Stories by Foreign Authors: Russian eBook

This eBook from the Gutenberg Project consists of approximately 126 pages of information about Stories by Foreign Authors.

Guskof wore a melancholy, almost guilty smile as though it were awkward for him to look into my face after his confession.  He drank still another glass of liquor, and ate ravenously, emptying the saucepan.

“Yes; for you it must be a relief all the same,” said I, for the sake of saying something,—­“your acquaintance with the adjutant.  He is a very good man, I have heard.”

“Yes,” replied the cashiered officer, “he is a kind man; but he can’t help being what he is, with his education, and it is useless to expect it.”

A flush seemed suddenly to cross his face.  “You remarked his coarse jest this evening about the ambuscade;” and Guskof, though I tried several times to interrupt him, began to justify himself before me, and to show that he had not run away from the ambuscade, and that he was not a coward as the adjutant and Capt.  S. tried to make him out.

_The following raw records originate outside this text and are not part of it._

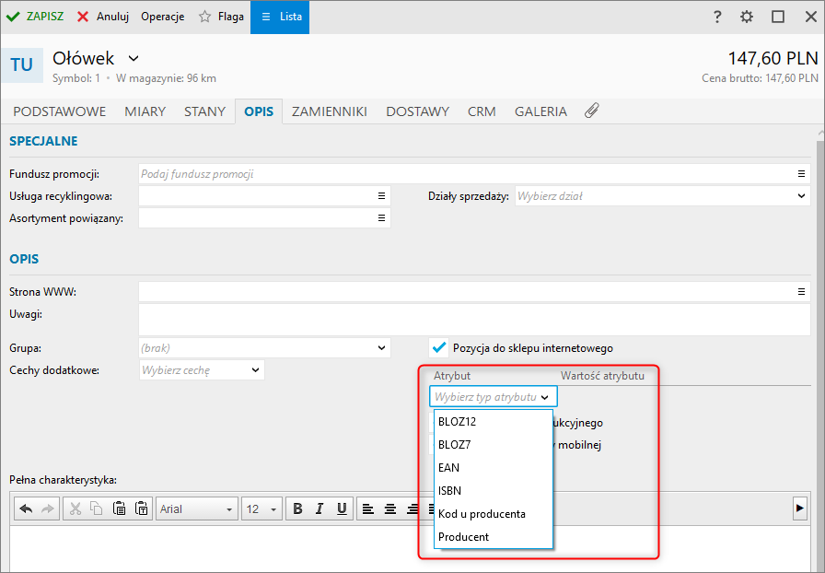Viewport: 825px width, 573px height.
Task: Click the help question mark icon
Action: pos(717,17)
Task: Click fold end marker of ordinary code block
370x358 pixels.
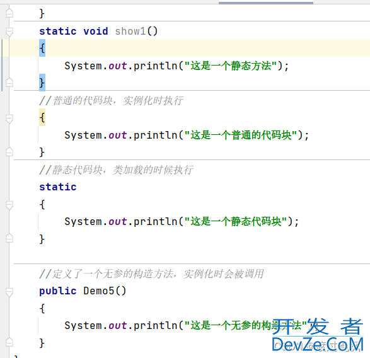Action: (9, 151)
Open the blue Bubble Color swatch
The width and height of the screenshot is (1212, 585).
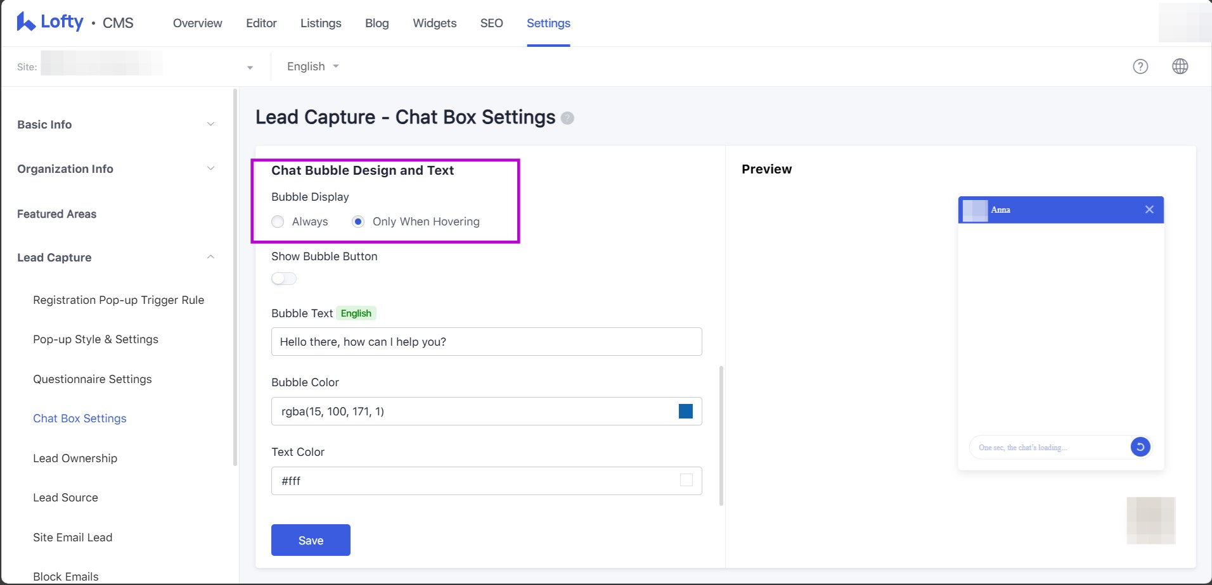(x=685, y=412)
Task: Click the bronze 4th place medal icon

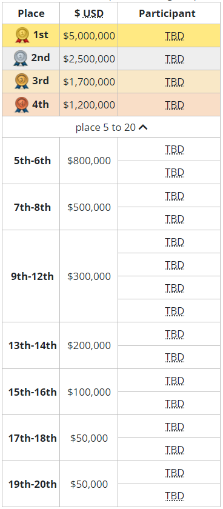Action: pos(22,105)
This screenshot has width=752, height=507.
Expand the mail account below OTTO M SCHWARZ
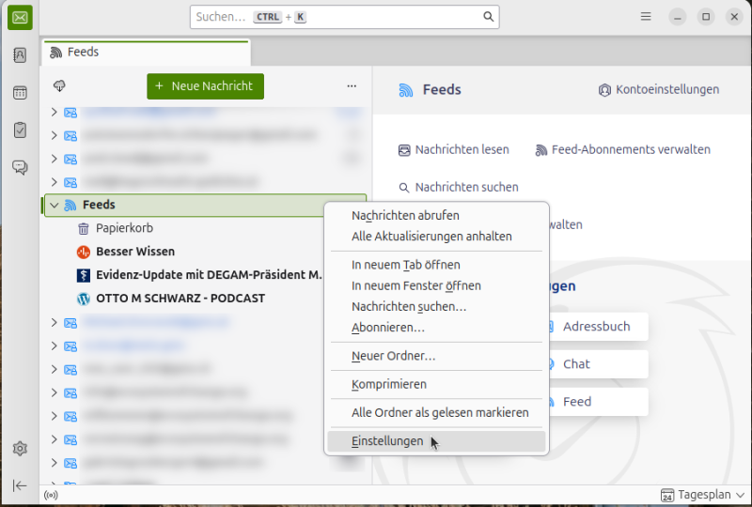pyautogui.click(x=55, y=322)
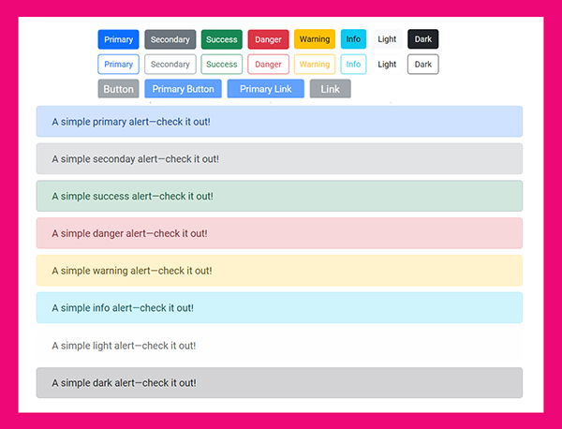Viewport: 562px width, 429px height.
Task: Select the outlined Dark button
Action: 423,65
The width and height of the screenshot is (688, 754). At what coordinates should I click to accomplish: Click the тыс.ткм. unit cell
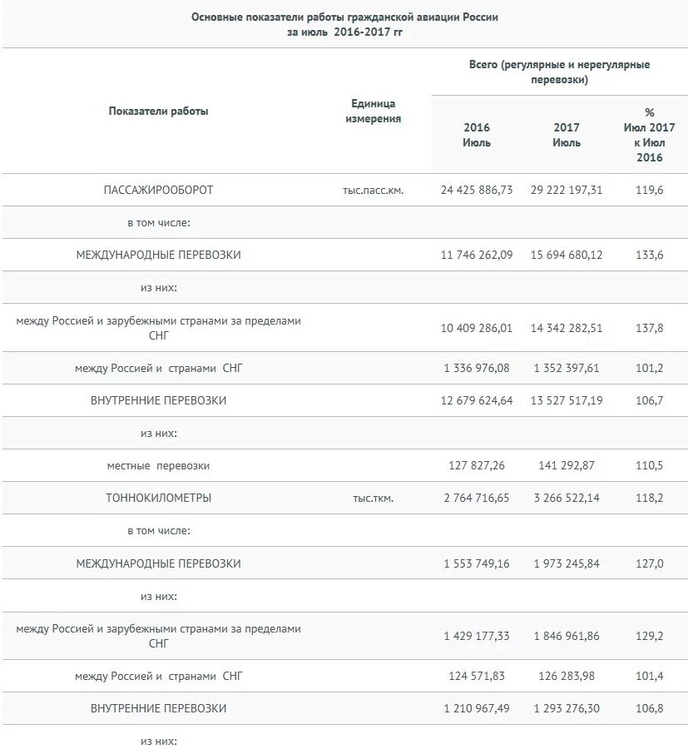pyautogui.click(x=373, y=499)
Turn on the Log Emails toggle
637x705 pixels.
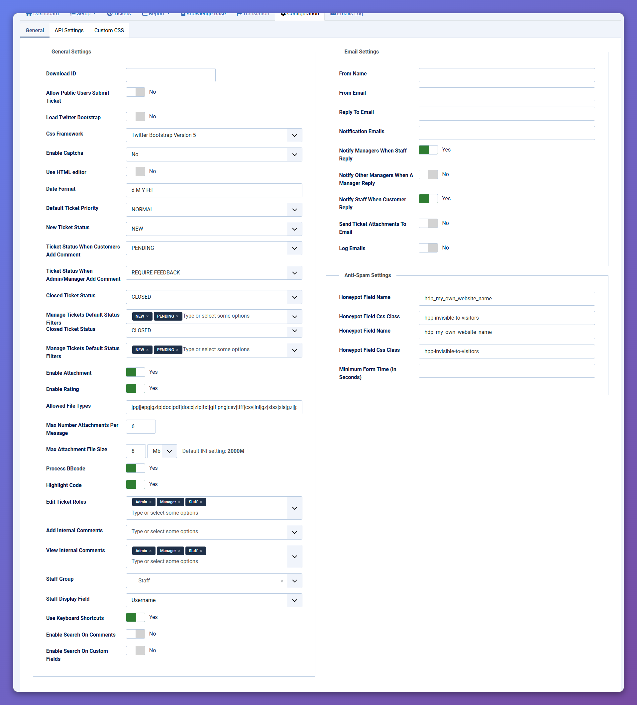tap(428, 248)
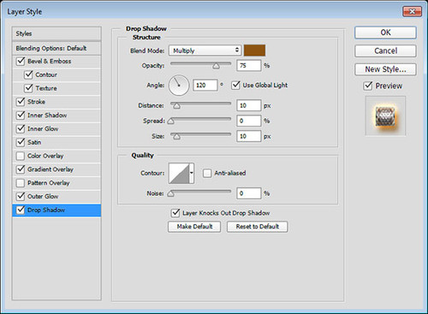428x314 pixels.
Task: Expand the contour picker arrow
Action: tap(192, 173)
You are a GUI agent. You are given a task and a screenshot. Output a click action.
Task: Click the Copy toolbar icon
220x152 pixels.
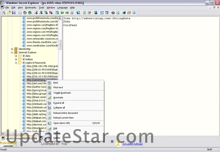[20, 13]
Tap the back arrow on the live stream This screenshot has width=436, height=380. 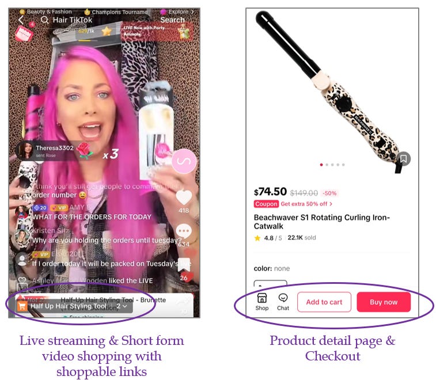coord(21,20)
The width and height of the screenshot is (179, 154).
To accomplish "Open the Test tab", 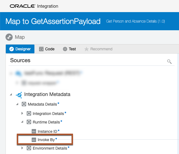I will point(69,49).
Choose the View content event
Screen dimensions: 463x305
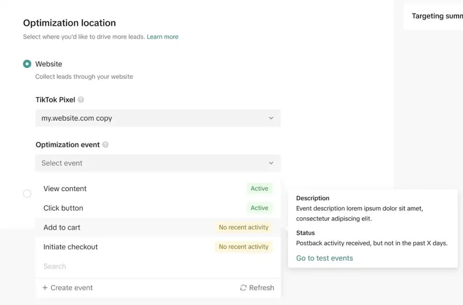(65, 189)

“As I was telling you,” he went on to say, wiping his hands on his jacket, “such people can’t show any delicacy toward a man, a common soldier, who hasn’t much money either.  That’s beyond their strength.  And here recently, while I haven’t received anything at all from my sister, I have been conscious that they have changed toward me.  This sheepskin jacket, which I bought of a soldier, and which hasn’t any warmth in it, because it’s all worn off” (and here he showed me where the wool was gone from the inside), “it doesn’t arouse in him any sympathy or consideration for my unhappiness, but scorn, which he does not take pains to hide.  Whatever my necessities may be, as now when I have nothing to eat except soldiers’ gruel, and nothing to wear,” he continued, casting down his eyes, and pouring out for himself still another glass of liquor, “he does not even offer to lend me some money, though he knows perfectly well that I would give it back to him; but he waits till I am obliged to ask him for it.  But you appreciate how it is for me to go to him.  In your case I should say, square and fair, vous etes audessus de cela, mon cher, je n’ai pas le sou.  And you know,” said he, looking straight into my eyes with an expression of desperation, “I am going to tell you, square and fair, I am in a terrible situation:  pouvez-vous me preter dix rubles argent?  My sister ought to send me some by the mail, et mon pere—­”

“Why, most willingly,” said I, although, on the contrary, it was trying and unpleasant, especially because the evening before, having lost at cards, I had left only about five rubles in Nikita’s care.  “In a moment,” said I, arising, “I will go and get it at the tent.”

“No, by and by:  ne vous derangez pas.”

Nevertheless, not heeding him, I hastened to the closed tent, where stood my bed, and where the captain was sleeping.

“Aleksei Ivanuitch, let me have ten rubles, please, for rations,” said I to the captain, shaking him.

“What! have you been losing again?  But this very evening, you were not going to play any more,” murmured the captain, still half asleep.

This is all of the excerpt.